Lando Fufuta:Um exemplo na luta contra o silenciamento

De seu nome completo José Lando Fufuta, é também conhecido como sendo o Presidente da Associação de Apoio para o Desenvolvimento da Baixa de Cassange. Pelo andar barulhento e algo fumarento desta pequena carruagem da sociedade civil angolana, não tarda que a associação do Sr. Fufuta venha a ser ilegalizada por quem de direito, acusada de estar a poluir politicamente o saudável meio ambiente que se vive no país.
Como é evidente, estamos longe de partilhar desta avaliação climática, embora reconheçamos alguns progressos no nosso boletim meteorológico que já não tem nada a ver com o passado. Lamentavelmente, ainda continuam a chover neste país demasiados canivetes e picaretas contra os direitos fundamentais da pessoa humana, o que já não deveria acontecer.
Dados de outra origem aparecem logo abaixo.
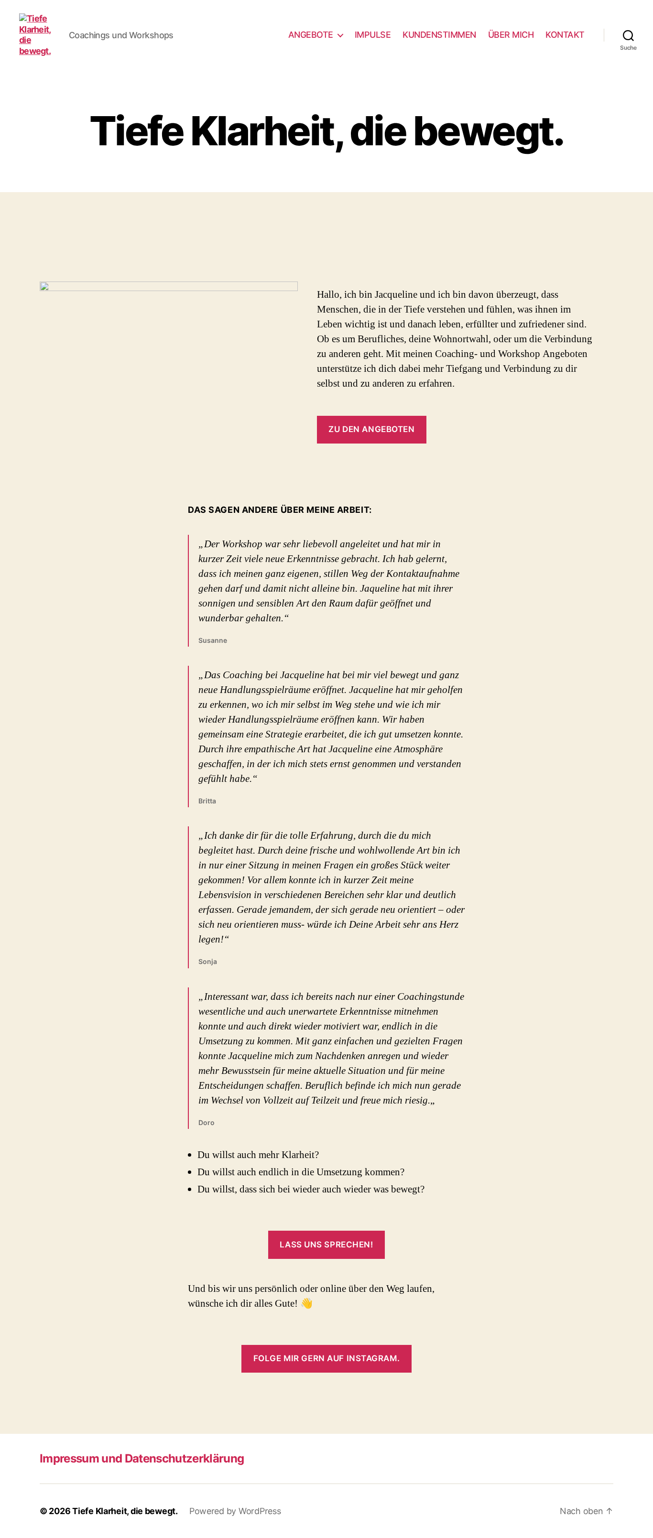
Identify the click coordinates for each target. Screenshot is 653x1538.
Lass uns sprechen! (326, 1244)
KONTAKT (565, 35)
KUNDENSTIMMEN (439, 35)
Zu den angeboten (371, 429)
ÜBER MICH (511, 35)
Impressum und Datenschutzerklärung (142, 1458)
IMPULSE (373, 35)
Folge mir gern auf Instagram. (326, 1358)
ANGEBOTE (310, 35)
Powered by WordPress (235, 1511)
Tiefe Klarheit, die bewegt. (125, 1511)
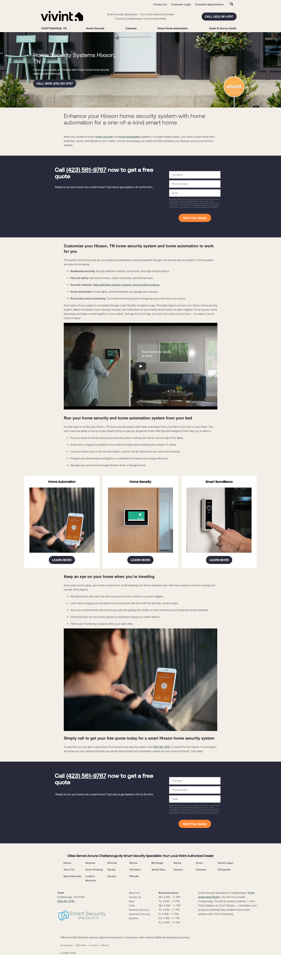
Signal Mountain (72, 876)
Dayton (177, 862)
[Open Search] (231, 4)
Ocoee (199, 862)
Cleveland (134, 869)
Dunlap (111, 869)
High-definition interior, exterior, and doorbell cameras (126, 285)
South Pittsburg (94, 869)
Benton (133, 862)
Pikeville (134, 876)
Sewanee (90, 862)
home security (104, 137)
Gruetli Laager (225, 862)
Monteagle (157, 862)
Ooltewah (201, 869)
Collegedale (224, 869)
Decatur (111, 876)
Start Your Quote (194, 218)
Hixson (67, 862)
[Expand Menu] (106, 28)
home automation (129, 137)
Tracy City (68, 869)
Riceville (112, 862)
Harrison (178, 869)
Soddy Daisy (159, 869)
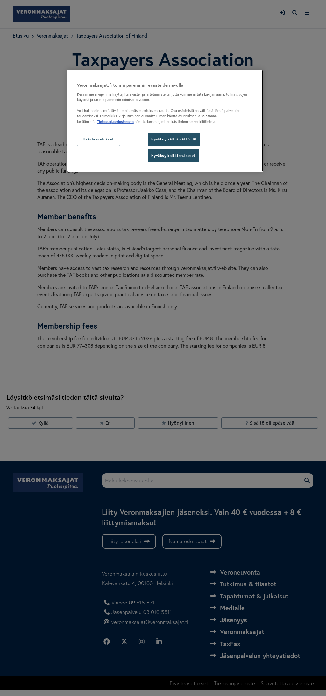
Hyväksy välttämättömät (174, 139)
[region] (165, 121)
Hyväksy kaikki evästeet (173, 155)
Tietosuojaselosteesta (115, 121)
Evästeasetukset (98, 139)
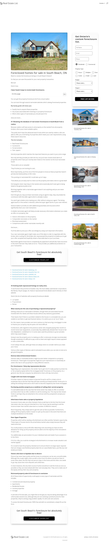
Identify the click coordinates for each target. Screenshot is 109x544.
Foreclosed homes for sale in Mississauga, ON (82, 186)
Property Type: (79, 69)
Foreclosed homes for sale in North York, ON (84, 214)
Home (101, 3)
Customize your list (39, 260)
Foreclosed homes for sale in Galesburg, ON (24, 270)
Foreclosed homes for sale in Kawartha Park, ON (25, 272)
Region (77, 88)
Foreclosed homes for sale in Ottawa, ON (85, 157)
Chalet (87, 76)
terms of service (93, 537)
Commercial (91, 64)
Lamentavelmente e o que é mais grave, a própria legislação quando não é omissa, acaba por estar em desacordo com a constituição em matéria de liberdades e direitos fundamentais.
É o caso da Lei das Associações, fortemente atacada pelo vírus da inconstitucionalidade. Enquanto ela não for revista, quem de direito pode ilegalizar quem quiser e quando bem lhe apetecer. É só a associação descontente abrir o bico para protestar que leva logo com um cartão vermelho, porque a norma diz que tais organizações podem ser livremente constituídas, mas não podem utilizar como seu instrumento de trabalho um direito fundamental que é a liberdade de expressão. Ponto final. Paragrafo. Pela sua postura abertamente crítica em relação ao comportamento das autoridades na região de onde é originário, o Sr. Fufuta não é bem uma flor que os círculos oficiais deste país gostem de cheirar muitas vezes ao dia. E quando tal acontece, o que se passa é que a tal flor deixa imediatamente de poder cheirar os microfones da comunicação social pública, melhor dizendo, da comunicação social governamental. Há muito que o Sr. Fufuta é persona non grata.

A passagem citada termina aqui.